REPUBLIKA.CO.ID, JAKARTA -- Pemerintah mulai membuka lagi keran ekspor batu bara. Namun, hal ini bukan menjadi angin segar bagi para perusahaan batu bara. Sebab, pemerintah akan tetap menagih uang denda bagi perusahaan yang tak patuh DMO.
"Sanksi tetap berjalan. Kita cari itu mana yang nggak patuh. Kita mau hukum mereka. Enak aja. Mereka yang masih punya utang sama PLN kita cari," ujar Luhut di Kantornya, Senin (10/1/2022) malam.
Luhut menilai aturan tetap harus dipatuhi. Apalagi, kewajiban memenuhi pasokan dalam negeri kuotanya hanya 25 persen dari total produksi perusahaan batu bara. Ia menilai, hal ini wajib dipenuhi.
"Mereka perusahaan besar-besar kok. Yang nggak mematuhi aturan kita akan cari," ujar Luhut.
Salah satu penyebab PLN mengalami krisis pasokan batubara karena beberapa perusahaan tak memenuhi aturan kuota DMO. Hal ini mengakibatkan pemerintah harus menyetop ekspor batu bara bagi semua perusahaan.
Namun, kata Luhut hari ini pasokan batu bara untuk PLN sudah aman. "Pasokan untuk PLN sudah aman. HOP antara 15-25 hari itu sudah tercukupi semua," ujar Luhut.

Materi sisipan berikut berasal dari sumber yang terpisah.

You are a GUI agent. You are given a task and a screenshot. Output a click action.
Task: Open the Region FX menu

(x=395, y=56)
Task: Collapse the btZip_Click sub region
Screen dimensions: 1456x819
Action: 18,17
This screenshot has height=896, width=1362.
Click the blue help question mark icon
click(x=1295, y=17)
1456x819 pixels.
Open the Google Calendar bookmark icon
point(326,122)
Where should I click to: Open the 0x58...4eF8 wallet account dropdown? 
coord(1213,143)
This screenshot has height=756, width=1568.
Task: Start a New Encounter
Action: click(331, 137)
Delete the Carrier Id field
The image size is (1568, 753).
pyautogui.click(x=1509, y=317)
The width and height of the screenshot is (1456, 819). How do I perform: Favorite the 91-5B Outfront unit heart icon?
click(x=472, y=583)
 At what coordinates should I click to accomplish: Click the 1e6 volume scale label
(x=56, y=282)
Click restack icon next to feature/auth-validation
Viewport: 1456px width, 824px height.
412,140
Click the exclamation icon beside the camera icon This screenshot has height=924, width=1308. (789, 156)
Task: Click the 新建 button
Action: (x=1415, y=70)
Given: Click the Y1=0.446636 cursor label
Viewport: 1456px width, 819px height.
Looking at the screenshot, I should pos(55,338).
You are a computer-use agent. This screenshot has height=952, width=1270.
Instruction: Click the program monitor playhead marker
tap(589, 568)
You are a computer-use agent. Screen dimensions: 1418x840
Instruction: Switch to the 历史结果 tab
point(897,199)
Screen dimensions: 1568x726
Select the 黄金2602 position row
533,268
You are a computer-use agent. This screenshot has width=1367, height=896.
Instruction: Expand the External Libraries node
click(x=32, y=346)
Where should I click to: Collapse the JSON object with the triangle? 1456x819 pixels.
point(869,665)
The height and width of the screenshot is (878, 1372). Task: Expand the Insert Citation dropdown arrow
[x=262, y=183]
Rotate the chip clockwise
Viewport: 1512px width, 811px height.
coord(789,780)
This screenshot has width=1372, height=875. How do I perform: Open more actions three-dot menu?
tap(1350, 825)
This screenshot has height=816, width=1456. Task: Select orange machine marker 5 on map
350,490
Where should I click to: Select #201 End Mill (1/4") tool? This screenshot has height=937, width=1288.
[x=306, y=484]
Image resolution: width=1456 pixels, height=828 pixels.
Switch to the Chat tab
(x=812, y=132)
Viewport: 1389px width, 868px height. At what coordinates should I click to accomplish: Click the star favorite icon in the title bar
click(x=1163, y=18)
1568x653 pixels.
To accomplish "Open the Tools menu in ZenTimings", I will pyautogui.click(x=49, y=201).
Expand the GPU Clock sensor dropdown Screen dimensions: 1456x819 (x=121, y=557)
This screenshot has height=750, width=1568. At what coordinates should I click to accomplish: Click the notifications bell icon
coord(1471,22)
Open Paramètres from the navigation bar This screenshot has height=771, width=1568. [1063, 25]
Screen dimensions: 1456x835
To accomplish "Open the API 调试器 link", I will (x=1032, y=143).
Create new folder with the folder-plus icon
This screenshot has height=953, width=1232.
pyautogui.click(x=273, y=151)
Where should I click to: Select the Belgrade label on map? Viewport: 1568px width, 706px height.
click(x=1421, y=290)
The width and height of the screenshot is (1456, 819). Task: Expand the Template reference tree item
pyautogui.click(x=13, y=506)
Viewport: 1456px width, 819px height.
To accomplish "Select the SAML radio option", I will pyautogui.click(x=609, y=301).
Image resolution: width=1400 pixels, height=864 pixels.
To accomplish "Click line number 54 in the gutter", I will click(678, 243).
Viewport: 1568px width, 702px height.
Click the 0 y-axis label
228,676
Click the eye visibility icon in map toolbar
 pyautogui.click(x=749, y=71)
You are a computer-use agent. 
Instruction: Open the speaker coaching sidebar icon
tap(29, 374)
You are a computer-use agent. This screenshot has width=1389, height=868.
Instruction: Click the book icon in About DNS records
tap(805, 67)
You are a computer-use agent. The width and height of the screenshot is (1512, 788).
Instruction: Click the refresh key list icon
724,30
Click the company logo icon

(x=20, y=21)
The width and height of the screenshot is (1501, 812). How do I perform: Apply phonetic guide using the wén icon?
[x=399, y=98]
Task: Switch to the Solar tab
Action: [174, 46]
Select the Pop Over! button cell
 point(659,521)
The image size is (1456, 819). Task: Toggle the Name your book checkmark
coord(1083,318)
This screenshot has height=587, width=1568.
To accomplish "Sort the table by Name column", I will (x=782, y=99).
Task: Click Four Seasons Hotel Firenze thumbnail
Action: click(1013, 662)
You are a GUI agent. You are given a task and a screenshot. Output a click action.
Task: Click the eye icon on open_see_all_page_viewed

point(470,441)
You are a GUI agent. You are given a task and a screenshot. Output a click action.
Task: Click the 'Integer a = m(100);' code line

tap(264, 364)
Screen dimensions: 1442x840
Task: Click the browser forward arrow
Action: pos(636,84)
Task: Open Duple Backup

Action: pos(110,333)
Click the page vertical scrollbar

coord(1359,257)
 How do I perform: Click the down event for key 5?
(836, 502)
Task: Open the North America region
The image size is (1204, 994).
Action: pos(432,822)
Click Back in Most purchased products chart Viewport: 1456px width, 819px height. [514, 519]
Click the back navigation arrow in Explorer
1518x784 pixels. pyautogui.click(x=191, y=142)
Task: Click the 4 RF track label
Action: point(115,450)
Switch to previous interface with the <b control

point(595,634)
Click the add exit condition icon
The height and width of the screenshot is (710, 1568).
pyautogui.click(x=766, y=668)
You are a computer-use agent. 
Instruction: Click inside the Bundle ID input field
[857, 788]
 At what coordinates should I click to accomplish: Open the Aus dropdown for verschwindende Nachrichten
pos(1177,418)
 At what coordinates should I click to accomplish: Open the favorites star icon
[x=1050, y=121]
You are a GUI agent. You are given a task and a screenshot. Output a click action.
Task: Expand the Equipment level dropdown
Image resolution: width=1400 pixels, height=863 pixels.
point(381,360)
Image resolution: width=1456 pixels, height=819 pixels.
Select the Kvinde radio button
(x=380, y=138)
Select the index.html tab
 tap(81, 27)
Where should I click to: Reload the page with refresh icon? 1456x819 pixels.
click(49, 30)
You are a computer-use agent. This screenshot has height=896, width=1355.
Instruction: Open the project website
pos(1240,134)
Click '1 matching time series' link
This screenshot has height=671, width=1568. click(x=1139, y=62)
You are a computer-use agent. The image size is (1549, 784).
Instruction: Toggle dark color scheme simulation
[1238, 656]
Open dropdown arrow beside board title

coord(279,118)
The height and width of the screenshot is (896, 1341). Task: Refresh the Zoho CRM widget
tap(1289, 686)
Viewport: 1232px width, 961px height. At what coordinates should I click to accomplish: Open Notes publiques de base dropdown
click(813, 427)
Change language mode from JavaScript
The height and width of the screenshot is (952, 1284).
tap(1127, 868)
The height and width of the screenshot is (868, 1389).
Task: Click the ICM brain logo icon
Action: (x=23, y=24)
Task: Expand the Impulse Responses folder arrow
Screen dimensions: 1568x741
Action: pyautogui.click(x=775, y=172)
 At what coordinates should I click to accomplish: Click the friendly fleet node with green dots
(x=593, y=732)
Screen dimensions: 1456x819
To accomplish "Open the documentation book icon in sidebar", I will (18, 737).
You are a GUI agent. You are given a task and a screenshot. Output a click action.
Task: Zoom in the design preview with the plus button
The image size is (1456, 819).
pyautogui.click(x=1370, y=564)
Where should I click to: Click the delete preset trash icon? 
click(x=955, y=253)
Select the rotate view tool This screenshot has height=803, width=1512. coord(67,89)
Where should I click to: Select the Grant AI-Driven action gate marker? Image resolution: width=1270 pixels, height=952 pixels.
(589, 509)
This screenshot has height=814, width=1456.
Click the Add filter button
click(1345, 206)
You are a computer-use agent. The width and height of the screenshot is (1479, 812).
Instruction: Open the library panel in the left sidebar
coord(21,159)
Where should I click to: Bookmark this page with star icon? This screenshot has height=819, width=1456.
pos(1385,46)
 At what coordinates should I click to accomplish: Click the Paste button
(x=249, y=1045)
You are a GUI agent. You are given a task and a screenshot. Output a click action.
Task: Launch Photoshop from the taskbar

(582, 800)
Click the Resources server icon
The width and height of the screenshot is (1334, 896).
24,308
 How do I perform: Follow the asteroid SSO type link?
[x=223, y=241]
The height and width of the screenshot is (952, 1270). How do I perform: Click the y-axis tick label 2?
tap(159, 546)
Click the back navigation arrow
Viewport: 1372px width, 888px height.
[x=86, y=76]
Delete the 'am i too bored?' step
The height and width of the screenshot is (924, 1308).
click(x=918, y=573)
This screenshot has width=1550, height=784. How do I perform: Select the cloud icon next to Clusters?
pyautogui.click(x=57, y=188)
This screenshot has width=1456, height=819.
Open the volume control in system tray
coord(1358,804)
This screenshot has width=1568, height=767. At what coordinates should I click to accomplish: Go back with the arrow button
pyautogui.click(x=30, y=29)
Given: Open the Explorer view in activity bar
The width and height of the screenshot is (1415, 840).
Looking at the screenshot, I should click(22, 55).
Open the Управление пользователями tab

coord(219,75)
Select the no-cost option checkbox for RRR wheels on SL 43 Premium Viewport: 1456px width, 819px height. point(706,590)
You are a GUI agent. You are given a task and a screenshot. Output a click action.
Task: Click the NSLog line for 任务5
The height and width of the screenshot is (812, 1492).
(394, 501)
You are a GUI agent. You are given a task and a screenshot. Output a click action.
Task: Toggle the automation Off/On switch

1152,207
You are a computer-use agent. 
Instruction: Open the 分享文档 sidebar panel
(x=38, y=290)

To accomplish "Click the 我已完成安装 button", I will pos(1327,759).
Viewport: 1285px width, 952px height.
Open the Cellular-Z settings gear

Luhut menjelaskan untuk memenuhi kebutuhan HOP (Hari Operasi) PLTU PLN dan IPP pada bulan Januari 2022, diperlukan pasokan batu bara sebesar 16,2 juta MT. Kata Luhut, kekurangan pasokan sebesar 2,1 juta MT yang kemarin dilaporkan, sudah terpenuhi dari tambahan penugasan Dirjen Minerba pada tanggal 9 Januari 2022 dan akan diselesaikan perikatannya paling lambat 11 Januari 2022.
Ia juga menjelaskan total kebutuhan armada untuk mengangkut batu bara untuk pemenuhan target HOP di akhir bulan Januari 2022 sebanyak 130 vessel shipment dan 771 tongkang shipment. Sebelumnya, kekurangan armada sejumlah 18 vessel dan 211 tongkang, telah terpenuhi sejumlah 11 vessel dan 187 tongkang.
"Sisanya masih dalam proses nominasi dan seluruhnya digaransi ketersediaannya oleh INSA, sesuai waktu & lokasi yang telah ditentukan PLN," ujar Luhut.
Dengan langkah ini, tambahan pasokan batu bara dan armada angkut, maka HOP yang semula dalam kondisi krisis menjadi minimal 15 HOP dan untuk daerah yang jauh dan kritis diatas 20 HOP.
"Sejumlah 62,5 ribu MT kargo batu bara yang diperuntukkan ekspor, atas dukungan semua pihak termasuk Ditjen Hubla, berhasil dialihkan ke tujuan domestik dan segera mengarah ke PLTU Paiton 9," ujar Luhut.
Sebelumnya, pemerintah mengusulkan pembangunan fasilitas pencampuran untuk komoditas batu bara (coal blending facility). Langkah ini disebut untuk memberikan keadilan dalam mengatasi permasalahan pelaksanaan kewajiban DMO batu bara bagi industri maupun perusahaan tambang.
Direktur Jenderal Mineral dan Batubara Ridwan Djamaluddin mengutarakan, perubahan ini sedang dalam tahap kajian internal di Kementerian Energi dan Sumber Daya Mineral. "Kami sedang melakukan diskusi, pendalaman, dan wacana-wacana untuk lebih meningkatkan daya guna kebijakan DMO 25 persen," kata Ridwan beberapa waktu lalu.
Penetapan kebijakan DMO ini, sambung Batubara, tidak mudah dilakukan oleh perusahaan lantaran tidak seluruh spesifikasi batu bara yang diproduksi oleh Badan Usaha (BU) Pertambangan memiliki pasar dalam negeri dan dapat diserap oleh pasar domestik. "Kami mendorong PLN khususnya atau perusahaan pengguna yang lain untuk membangun fasilitas pencampuran batu bara yang dikelola BUMN/Swasta untuk mengolah berbagai spesifikasi batu bara agar sesuai dengan kebutuhan dalam negeri," jelasnya.